An amentum (Greek: αγκύλη, ankyle,) was a leather strap attached to a javelin used in ancient Greek athletics, hunting, and warfare, which helped to increase the range and the stability of the javelin in flight. Stability in flight was important because it allowed the javelin to land on its point, which was the only way the throw could be accurately recorded in competition or be useful against a live target. An amentum also increased the effective length of the throwing arm similarly to a spear-thrower or Swiss arrow, which enhances the speed of the projectile.

==Throwing technique==
The javelin was held at ear level and released after a short run. The amentum was looped over the first two fingers of the throwing hand so as to slip off when the throw was made. In competition throwing for distance, including the Ancient Olympic pentathlon at Olympia, Greece, a blunt javelin would be launched at about 45 degrees, but in war or the chase, a sharp weapon was thrown much closer to the horizontal. Javelins and their amenta were used both on foot and from horseback.

The amentum was securely attached at or behind the centre of gravity of the shaft. Attaching the amentum behind the centre of gravity increased the possible distance thrown but reduced accuracy. Hence the amentum was detachable, and the athlete fastened it to suit his taste shortly before use. The winding of the amentum added rotation and therefore accuracy to the projectile, similar to the effect of rifling on a bullet.
The experiments conducted by H. A. Harris support the theories based on vase paintings of the proper use of an amentum.

==Performance enhancement==
In experiments made by General Reffye for Emperor Napoleon III, a javelin that could be thrown only 20 metres by hand could be thrown 80 metres with the amentum. More recent experiments have failed to replicate this level of enhancement, with well-designed tests, showing only a 58% improvement on average.

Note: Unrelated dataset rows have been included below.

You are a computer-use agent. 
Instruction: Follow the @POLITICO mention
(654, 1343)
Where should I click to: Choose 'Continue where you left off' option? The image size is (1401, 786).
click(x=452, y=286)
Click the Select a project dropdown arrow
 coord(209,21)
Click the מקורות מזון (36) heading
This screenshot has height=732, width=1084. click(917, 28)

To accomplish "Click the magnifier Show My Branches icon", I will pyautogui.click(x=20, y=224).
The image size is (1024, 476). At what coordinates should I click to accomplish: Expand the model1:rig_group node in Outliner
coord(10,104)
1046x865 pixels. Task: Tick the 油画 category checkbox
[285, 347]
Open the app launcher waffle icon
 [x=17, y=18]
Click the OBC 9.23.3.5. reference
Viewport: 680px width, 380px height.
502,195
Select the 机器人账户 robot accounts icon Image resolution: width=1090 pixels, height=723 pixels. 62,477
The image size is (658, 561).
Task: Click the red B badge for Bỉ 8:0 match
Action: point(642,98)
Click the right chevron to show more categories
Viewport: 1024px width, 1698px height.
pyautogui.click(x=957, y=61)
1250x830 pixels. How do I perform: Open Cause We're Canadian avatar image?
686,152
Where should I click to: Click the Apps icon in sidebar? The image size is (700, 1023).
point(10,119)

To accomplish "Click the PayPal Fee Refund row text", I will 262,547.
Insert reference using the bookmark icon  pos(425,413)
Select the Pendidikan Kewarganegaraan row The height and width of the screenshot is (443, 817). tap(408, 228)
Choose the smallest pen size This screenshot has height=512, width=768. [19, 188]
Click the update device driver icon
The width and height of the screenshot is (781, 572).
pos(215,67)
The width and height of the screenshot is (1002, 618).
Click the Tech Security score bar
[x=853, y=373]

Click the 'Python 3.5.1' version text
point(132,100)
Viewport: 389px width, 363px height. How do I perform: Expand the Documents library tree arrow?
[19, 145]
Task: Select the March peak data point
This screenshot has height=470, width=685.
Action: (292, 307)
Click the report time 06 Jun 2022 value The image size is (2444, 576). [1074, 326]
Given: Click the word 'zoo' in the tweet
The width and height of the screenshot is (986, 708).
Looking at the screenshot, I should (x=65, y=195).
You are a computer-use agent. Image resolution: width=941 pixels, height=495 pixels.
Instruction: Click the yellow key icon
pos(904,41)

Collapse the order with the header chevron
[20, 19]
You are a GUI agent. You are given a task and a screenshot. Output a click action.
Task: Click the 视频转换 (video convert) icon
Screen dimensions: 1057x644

The advantages of the amentum are the high precision for fast-flying light javelins, and a less demanding construction than atlatl darts.

==Parallels==
Similar throwing straps were used on light javelins throughout Europe. Italian, Gaulish, and Iberian troops used them before and after the Roman conquests, they are mentioned in use by the Medieval Irish, with the strap referred to as suaineamh, and remains have been found on spears in the Nydam bog finds, where some appear to have been permanently fastened with studs. A similar device was used in New Caledonia, but in the rest of the world, the spear-thrower was the usual device for increasing the speed and range of light javelins.